▶ Your goal: Extract every line from the records below that contains the word "Expand".

▶ Given records:
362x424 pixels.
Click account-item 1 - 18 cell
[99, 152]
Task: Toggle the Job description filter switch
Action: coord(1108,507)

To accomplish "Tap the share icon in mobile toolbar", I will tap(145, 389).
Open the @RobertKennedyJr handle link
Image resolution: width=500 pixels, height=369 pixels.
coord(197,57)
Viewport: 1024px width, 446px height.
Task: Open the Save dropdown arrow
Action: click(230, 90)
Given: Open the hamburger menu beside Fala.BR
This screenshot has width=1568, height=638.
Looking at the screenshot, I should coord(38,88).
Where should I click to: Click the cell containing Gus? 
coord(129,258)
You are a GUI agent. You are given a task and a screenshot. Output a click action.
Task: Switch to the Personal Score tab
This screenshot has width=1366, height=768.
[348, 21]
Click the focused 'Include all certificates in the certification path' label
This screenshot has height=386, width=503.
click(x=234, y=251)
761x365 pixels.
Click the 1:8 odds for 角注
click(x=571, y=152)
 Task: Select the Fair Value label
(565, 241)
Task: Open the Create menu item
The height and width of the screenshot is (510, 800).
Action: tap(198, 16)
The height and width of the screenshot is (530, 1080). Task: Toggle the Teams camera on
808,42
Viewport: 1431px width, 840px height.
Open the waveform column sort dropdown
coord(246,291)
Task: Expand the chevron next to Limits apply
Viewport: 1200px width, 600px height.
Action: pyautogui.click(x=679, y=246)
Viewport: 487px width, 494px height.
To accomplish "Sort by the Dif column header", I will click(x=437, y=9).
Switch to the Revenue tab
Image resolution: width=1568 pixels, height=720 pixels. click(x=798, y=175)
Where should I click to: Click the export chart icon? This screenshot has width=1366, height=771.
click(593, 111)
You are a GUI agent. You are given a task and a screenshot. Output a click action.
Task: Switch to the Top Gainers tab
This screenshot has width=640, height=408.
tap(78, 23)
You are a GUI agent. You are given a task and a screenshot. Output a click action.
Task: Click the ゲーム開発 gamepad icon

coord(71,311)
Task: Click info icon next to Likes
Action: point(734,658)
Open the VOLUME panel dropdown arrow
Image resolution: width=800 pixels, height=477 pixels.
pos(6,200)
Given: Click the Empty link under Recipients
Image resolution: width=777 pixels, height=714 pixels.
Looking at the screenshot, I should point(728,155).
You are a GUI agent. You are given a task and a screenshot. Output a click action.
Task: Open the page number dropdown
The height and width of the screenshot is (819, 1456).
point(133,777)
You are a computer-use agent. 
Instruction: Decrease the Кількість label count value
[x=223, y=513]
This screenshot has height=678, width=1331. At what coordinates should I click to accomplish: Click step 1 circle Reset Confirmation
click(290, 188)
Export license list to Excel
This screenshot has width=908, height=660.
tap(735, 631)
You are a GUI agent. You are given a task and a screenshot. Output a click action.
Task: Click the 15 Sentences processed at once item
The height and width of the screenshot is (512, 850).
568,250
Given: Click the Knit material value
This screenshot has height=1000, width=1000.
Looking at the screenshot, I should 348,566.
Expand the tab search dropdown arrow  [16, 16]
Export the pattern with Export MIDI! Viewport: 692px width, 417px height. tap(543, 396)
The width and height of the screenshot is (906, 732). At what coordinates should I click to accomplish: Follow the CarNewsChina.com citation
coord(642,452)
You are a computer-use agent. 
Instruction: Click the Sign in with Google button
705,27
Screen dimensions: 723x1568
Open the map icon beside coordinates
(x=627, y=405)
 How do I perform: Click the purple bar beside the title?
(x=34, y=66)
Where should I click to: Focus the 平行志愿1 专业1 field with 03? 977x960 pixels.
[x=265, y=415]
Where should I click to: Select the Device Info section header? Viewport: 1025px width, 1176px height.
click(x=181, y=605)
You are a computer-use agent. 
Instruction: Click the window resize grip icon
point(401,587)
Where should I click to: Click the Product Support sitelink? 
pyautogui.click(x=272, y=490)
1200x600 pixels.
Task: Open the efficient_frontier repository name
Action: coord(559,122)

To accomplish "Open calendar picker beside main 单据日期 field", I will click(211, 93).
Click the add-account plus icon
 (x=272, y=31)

▶ Exercise result:
Task: Expand the chevron next to Limits apply
Expand the tab search dropdown arrow  [16, 16]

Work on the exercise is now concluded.